I suspect each will develop its own subcultural niches, some will fail, a few will thrive. Last time I wrote about this I said I was sure there was room for two. But surely there isn’t room for 7. It will be interesting to see which ones succeed and what they did that the others didn’t.

Lonelygirl creaters weren’t trying to trick their fans?

I’m already starting to feel a bit Lonelygirl15ed out, but had to comment on this set of quotes from the filmmakers:

The creators said Tuesday that they never intended to stage a hoax or trick people into believing their characters were real.”We never wanted to lie to people,” Beckett said.

“Our job from the beginning was not to trick people. It was to create a character that was believable,” Flinders said.

The trio began posting individually scripted and filmed episodes online and began incorporating changes based on reactions and suggestions from fans.

The result is part video game, where viewers exercise some measure of control over the characters, and part mystery novel, complete with hidden clues and cliffhanger chapters that left viewers wanting more.

Flinders writes scripts for each episode and the actress playing Bree delivers her lines with a persuasive power that still has some online viewers believing she is genuine, even after her creators posted their online confession several days ago.

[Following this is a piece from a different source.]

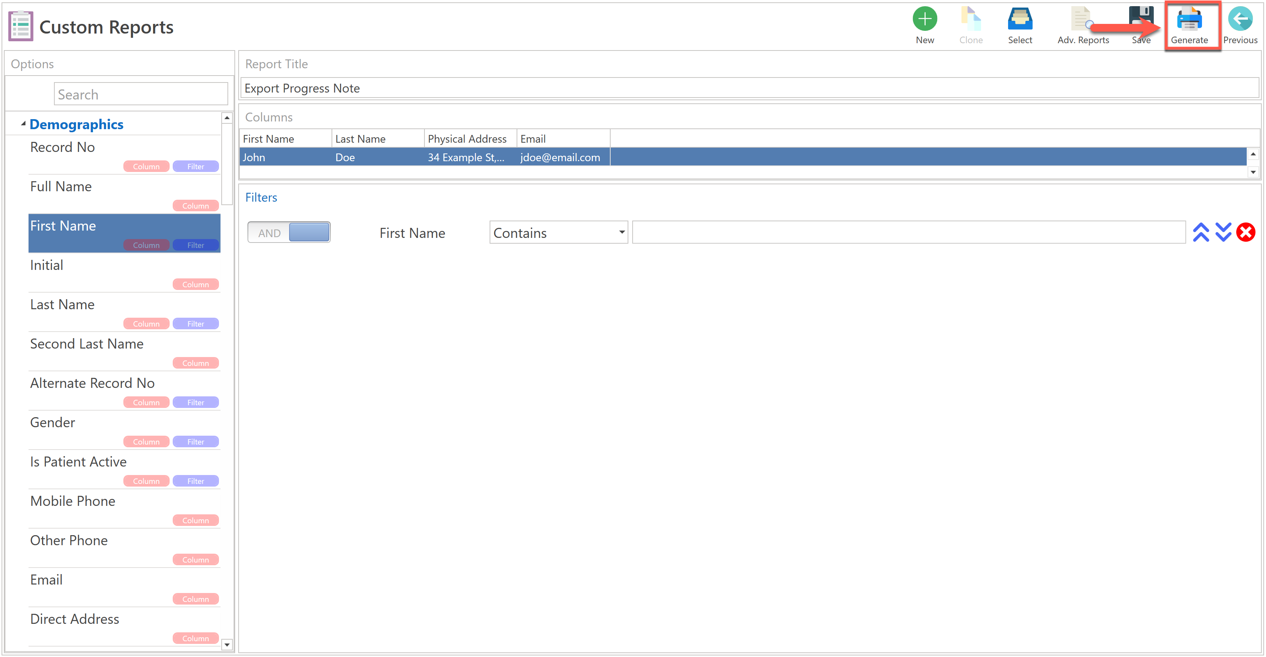Click the Search options input field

Excuse me, guys, but when you have profiles posted on social networking sites and someone sending emails to the New York Times and signing them “Bree” when you know darn well the person you’re sending them to is questioning Bree’s existence, you are trying to trick people. There’s nothing wrong with fiction, and it’s great if they’ve got more viewers now that we know it’s fiction, but when you try to make a character so real that people believe she exists, you’re trying to trick them, don’t pretend otherwise.

I like the idea of a video series that encourages fan involvement, think it’s a great use of YouTube and MySpace, and am somewhat relieved to hear that this turns out to be indie guys and not, oh, Disney, but I just don’t like deception. Maybe I’m funny that way.

Hi LJ People!

Yesterday brought a Live Journal flood my way. Hi everyone! There’s lots of meta-fandom activity going on over there, and as someone who’s not on LJ, I know I’ve been missing out. Anyone game for offering a ‘fandom studies on LJ’ primer?

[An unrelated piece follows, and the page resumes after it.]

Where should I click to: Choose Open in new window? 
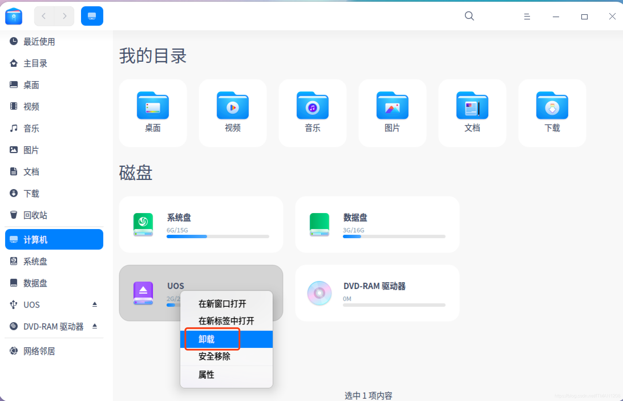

Shout to Henry Jenkins’s readers

Hello to those of you following Henry’s link over here. Obviously, I was quite flattered to find such a lovely plug for this site on his blog and appreciate your clicking that link.

When I was writing my dissertation on the fan community rec.arts.tv.soaps circa 1992 someone (Steve Jones maybe?) told me to get ahold of Henry, who promptly sent me the page proofs for Textual Poachers, which instantly became one of my all time favorite reads. Anyone who would compare texts to my favorite children’s story, the Velveteen Rabbit, is a genius in my book. If you follow that link you can read it and even see the original illustrations! Make sure you have hankies handy. In case it doesn’t go without saying (how could it not?), if you don’t already read Henry’s blog and books and are interested in fandom, you’re missing out on the main course.

As he notes, I’m writing a lot about music fandom, which forms the bulk of my own active engagement with online fandom these days, but I’m keeping an eye on what’s getting buzz or should be getting buzz around other media as well. My hope is that this site will eventually hold particular appeal for fans and/or professionals who are working with online fans of anything.

Please don’t be shy about jumping in, making recommendations for things I should write about, or just saying hi.